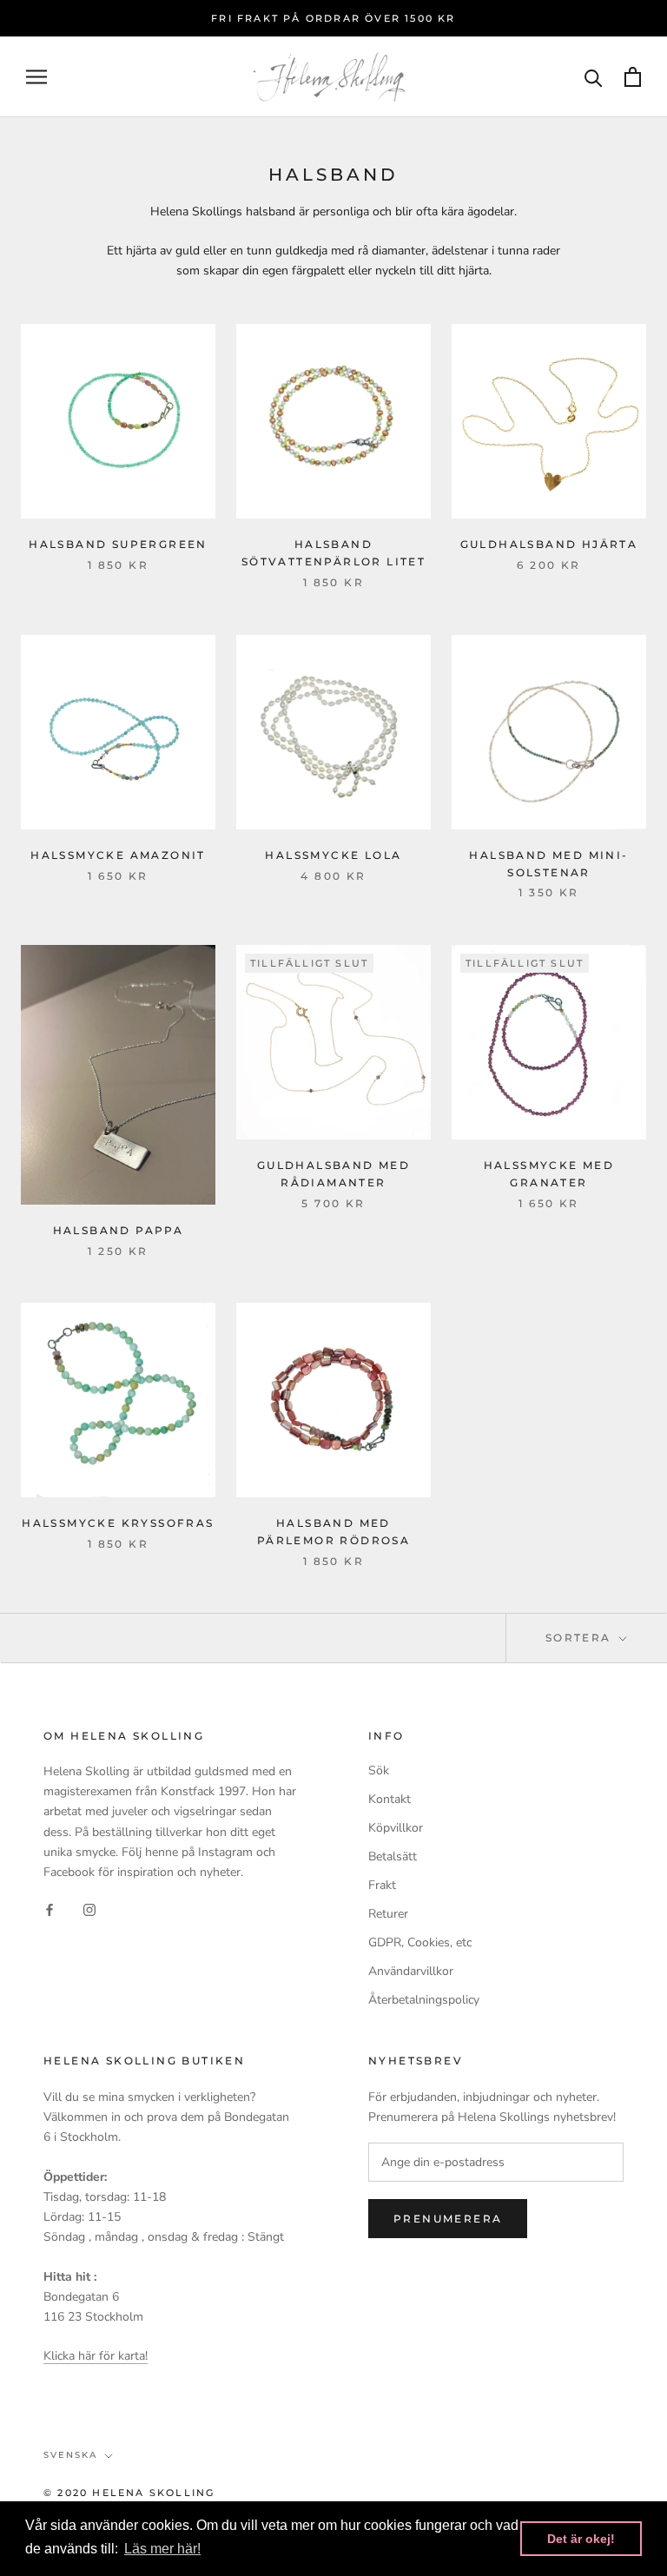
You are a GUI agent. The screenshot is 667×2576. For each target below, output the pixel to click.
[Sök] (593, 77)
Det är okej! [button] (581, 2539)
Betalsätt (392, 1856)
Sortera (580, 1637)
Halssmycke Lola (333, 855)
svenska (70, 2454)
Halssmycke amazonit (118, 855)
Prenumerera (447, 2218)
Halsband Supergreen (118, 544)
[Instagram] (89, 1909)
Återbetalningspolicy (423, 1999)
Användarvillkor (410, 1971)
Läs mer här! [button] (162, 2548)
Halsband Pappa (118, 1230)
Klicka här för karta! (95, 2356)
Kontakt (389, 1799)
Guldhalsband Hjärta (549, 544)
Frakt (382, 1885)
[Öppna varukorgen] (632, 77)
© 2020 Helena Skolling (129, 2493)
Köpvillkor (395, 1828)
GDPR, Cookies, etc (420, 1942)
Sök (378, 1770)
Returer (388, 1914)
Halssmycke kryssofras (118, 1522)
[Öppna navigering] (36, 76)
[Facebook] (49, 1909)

***

● **Task statement**: Take the lines from the one containing "Guldhalsband Hjärta (549, 544)" to the last line of the material above and write them out exactly.

● **Task answer**:
Guldhalsband Hjärta (549, 544)
Frakt (382, 1885)
[Öppna varukorgen] (632, 77)
© 2020 Helena Skolling (129, 2493)
Köpvillkor (395, 1828)
GDPR, Cookies, etc (420, 1942)
Sök (378, 1770)
Returer (388, 1914)
Halssmycke kryssofras (118, 1522)
[Öppna navigering] (36, 76)
[Facebook] (49, 1909)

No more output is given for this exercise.